(Stored data)
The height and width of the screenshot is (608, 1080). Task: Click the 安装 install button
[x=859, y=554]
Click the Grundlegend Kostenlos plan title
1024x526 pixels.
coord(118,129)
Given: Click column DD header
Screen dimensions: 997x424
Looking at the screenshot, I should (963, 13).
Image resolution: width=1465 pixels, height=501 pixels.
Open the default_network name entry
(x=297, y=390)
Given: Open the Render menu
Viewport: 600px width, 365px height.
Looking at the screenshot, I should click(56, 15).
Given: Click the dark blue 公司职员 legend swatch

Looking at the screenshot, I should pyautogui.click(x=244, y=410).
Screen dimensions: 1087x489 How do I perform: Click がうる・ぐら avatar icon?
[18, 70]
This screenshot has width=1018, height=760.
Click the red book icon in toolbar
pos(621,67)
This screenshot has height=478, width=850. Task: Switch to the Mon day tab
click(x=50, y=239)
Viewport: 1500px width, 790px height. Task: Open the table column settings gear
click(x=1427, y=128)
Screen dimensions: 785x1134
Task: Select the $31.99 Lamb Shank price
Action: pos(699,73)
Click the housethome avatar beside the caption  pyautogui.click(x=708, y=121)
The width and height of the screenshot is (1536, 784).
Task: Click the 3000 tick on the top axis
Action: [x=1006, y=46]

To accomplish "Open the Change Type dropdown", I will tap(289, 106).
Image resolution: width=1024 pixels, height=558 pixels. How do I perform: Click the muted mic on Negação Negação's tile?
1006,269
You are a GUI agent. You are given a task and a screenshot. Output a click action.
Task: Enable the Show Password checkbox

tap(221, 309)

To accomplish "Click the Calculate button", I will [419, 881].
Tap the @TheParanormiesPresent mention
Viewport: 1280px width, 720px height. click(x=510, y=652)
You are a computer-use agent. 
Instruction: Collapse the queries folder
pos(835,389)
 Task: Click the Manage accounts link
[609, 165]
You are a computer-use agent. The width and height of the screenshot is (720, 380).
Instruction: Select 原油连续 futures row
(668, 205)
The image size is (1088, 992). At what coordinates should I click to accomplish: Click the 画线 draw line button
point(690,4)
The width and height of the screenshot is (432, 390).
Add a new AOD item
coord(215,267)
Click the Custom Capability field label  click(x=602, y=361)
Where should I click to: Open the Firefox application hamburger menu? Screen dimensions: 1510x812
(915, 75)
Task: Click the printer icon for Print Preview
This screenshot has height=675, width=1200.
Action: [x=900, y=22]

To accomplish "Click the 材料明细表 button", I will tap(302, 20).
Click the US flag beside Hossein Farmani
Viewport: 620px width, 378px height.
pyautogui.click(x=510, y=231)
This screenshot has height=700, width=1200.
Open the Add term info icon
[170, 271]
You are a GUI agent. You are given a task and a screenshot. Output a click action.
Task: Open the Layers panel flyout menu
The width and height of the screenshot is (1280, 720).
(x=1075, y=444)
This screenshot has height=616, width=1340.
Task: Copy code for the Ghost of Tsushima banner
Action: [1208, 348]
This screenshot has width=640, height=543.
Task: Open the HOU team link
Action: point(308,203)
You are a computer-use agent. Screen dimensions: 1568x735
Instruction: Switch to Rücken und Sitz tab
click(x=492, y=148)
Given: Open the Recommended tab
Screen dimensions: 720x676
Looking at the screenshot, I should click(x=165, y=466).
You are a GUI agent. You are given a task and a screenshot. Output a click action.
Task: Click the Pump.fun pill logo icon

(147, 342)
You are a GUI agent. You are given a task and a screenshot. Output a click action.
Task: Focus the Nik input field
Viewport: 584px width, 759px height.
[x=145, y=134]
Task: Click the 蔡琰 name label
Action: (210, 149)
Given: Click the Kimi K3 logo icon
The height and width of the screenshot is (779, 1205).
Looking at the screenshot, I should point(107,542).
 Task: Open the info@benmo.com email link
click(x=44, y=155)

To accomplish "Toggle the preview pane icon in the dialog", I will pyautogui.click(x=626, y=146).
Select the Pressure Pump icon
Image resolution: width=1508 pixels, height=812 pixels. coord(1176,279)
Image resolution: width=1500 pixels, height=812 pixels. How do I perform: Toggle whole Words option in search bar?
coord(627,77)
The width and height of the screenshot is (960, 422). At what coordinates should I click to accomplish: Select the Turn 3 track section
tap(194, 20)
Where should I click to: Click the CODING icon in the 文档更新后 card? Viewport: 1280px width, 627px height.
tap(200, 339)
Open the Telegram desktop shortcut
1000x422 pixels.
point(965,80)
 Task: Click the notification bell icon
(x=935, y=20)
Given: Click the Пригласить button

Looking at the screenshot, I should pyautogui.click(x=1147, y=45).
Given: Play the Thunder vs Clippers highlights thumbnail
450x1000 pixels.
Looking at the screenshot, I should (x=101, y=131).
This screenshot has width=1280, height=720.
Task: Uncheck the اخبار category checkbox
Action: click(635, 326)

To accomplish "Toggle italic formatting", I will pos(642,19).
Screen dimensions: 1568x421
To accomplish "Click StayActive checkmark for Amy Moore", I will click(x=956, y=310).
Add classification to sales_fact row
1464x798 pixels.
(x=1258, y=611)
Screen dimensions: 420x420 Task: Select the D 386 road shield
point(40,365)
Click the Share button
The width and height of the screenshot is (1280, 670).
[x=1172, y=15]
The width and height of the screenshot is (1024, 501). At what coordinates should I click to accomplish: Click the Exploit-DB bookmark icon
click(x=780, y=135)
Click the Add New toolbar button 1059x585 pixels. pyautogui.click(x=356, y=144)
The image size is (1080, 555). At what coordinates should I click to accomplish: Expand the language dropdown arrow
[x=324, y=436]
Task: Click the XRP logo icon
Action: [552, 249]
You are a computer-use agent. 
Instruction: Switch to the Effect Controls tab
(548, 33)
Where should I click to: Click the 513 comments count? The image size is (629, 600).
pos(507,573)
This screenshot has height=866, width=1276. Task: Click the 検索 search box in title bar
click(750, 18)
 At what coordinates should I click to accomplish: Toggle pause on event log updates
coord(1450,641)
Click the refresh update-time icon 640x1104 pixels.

* [What to do]: Please give back all of the data exactly as it appears.

* [Answer section]:
The height and width of the screenshot is (608, 1080). Task: Click the 安装 install button
[x=859, y=554]
Click the Grundlegend Kostenlos plan title
1024x526 pixels.
coord(118,129)
Given: Click column DD header
Screen dimensions: 997x424
Looking at the screenshot, I should (963, 13).
Image resolution: width=1465 pixels, height=501 pixels.
Open the default_network name entry
(x=297, y=390)
Given: Open the Render menu
Viewport: 600px width, 365px height.
Looking at the screenshot, I should click(56, 15).
Given: Click the dark blue 公司职员 legend swatch

Looking at the screenshot, I should pyautogui.click(x=244, y=410).
Screen dimensions: 1087x489 How do I perform: Click がうる・ぐら avatar icon?
[18, 70]
This screenshot has width=1018, height=760.
Click the red book icon in toolbar
pos(621,67)
This screenshot has height=478, width=850. Task: Switch to the Mon day tab
click(x=50, y=239)
Viewport: 1500px width, 790px height. Task: Open the table column settings gear
click(x=1427, y=128)
Screen dimensions: 785x1134
Task: Select the $31.99 Lamb Shank price
Action: pos(699,73)
Click the housethome avatar beside the caption  pyautogui.click(x=708, y=121)
The width and height of the screenshot is (1536, 784).
Task: Click the 3000 tick on the top axis
Action: [x=1006, y=46]

To accomplish "Open the Change Type dropdown", I will tap(289, 106).
Image resolution: width=1024 pixels, height=558 pixels. How do I perform: Click the muted mic on Negação Negação's tile?
1006,269
You are a GUI agent. You are given a task and a screenshot. Output a click action.
Task: Enable the Show Password checkbox

tap(221, 309)

To accomplish "Click the Calculate button", I will [419, 881].
Tap the @TheParanormiesPresent mention
Viewport: 1280px width, 720px height. click(x=510, y=652)
You are a computer-use agent. 
Instruction: Collapse the queries folder
pos(835,389)
 Task: Click the Manage accounts link
[609, 165]
You are a computer-use agent. The width and height of the screenshot is (720, 380).
Instruction: Select 原油连续 futures row
(668, 205)
The image size is (1088, 992). At what coordinates should I click to accomplish: Click the 画线 draw line button
point(690,4)
The width and height of the screenshot is (432, 390).
Add a new AOD item
coord(215,267)
Click the Custom Capability field label  click(x=602, y=361)
Where should I click to: Open the Firefox application hamburger menu? Screen dimensions: 1510x812
(915, 75)
Task: Click the printer icon for Print Preview
This screenshot has height=675, width=1200.
Action: [x=900, y=22]

To accomplish "Click the 材料明细表 button", I will tap(302, 20).
Click the US flag beside Hossein Farmani
Viewport: 620px width, 378px height.
pyautogui.click(x=510, y=231)
This screenshot has height=700, width=1200.
Open the Add term info icon
[170, 271]
You are a GUI agent. You are given a task and a screenshot. Output a click action.
Task: Open the Layers panel flyout menu
The width and height of the screenshot is (1280, 720).
(x=1075, y=444)
This screenshot has height=616, width=1340.
Task: Copy code for the Ghost of Tsushima banner
Action: [1208, 348]
This screenshot has width=640, height=543.
Task: Open the HOU team link
Action: point(308,203)
You are a computer-use agent. Screen dimensions: 1568x735
Instruction: Switch to Rücken und Sitz tab
click(x=492, y=148)
Given: Open the Recommended tab
Screen dimensions: 720x676
Looking at the screenshot, I should click(x=165, y=466).
You are a GUI agent. You are given a task and a screenshot. Output a click action.
Task: Click the Pump.fun pill logo icon

(147, 342)
You are a GUI agent. You are given a task and a screenshot. Output a click action.
Task: Focus the Nik input field
Viewport: 584px width, 759px height.
[x=145, y=134]
Task: Click the 蔡琰 name label
Action: (210, 149)
Given: Click the Kimi K3 logo icon
The height and width of the screenshot is (779, 1205).
Looking at the screenshot, I should point(107,542).
 Task: Open the info@benmo.com email link
click(x=44, y=155)

To accomplish "Toggle the preview pane icon in the dialog", I will pyautogui.click(x=626, y=146).
Select the Pressure Pump icon
Image resolution: width=1508 pixels, height=812 pixels. coord(1176,279)
Image resolution: width=1500 pixels, height=812 pixels. How do I perform: Toggle whole Words option in search bar?
coord(627,77)
The width and height of the screenshot is (960, 422). At what coordinates should I click to accomplish: Select the Turn 3 track section
tap(194, 20)
Where should I click to: Click the CODING icon in the 文档更新后 card? Viewport: 1280px width, 627px height.
tap(200, 339)
Open the Telegram desktop shortcut
1000x422 pixels.
point(965,80)
 Task: Click the notification bell icon
(x=935, y=20)
Given: Click the Пригласить button

Looking at the screenshot, I should pyautogui.click(x=1147, y=45).
Given: Play the Thunder vs Clippers highlights thumbnail
450x1000 pixels.
Looking at the screenshot, I should (x=101, y=131).
This screenshot has width=1280, height=720.
Task: Uncheck the اخبار category checkbox
Action: click(635, 326)

To accomplish "Toggle italic formatting", I will pos(642,19).
Screen dimensions: 1568x421
To accomplish "Click StayActive checkmark for Amy Moore", I will click(x=956, y=310).
Add classification to sales_fact row
1464x798 pixels.
(x=1258, y=611)
Screen dimensions: 420x420 Task: Select the D 386 road shield
point(40,365)
Click the Share button
The width and height of the screenshot is (1280, 670).
[x=1172, y=15]
The width and height of the screenshot is (1024, 501). At what coordinates should I click to accomplish: Click the Exploit-DB bookmark icon
click(x=780, y=135)
Click the Add New toolbar button 1059x585 pixels. pyautogui.click(x=356, y=144)
The image size is (1080, 555). At what coordinates should I click to accomplish: Expand the language dropdown arrow
[x=324, y=436]
Task: Click the XRP logo icon
Action: [552, 249]
You are a computer-use agent. 
Instruction: Switch to the Effect Controls tab
(548, 33)
Where should I click to: Click the 513 comments count? The image size is (629, 600).
pos(507,573)
This screenshot has height=866, width=1276. Task: Click the 検索 search box in title bar
click(750, 18)
 At what coordinates should I click to accomplish: Toggle pause on event log updates
coord(1450,641)
Click the refresh update-time icon 640x1104 pixels.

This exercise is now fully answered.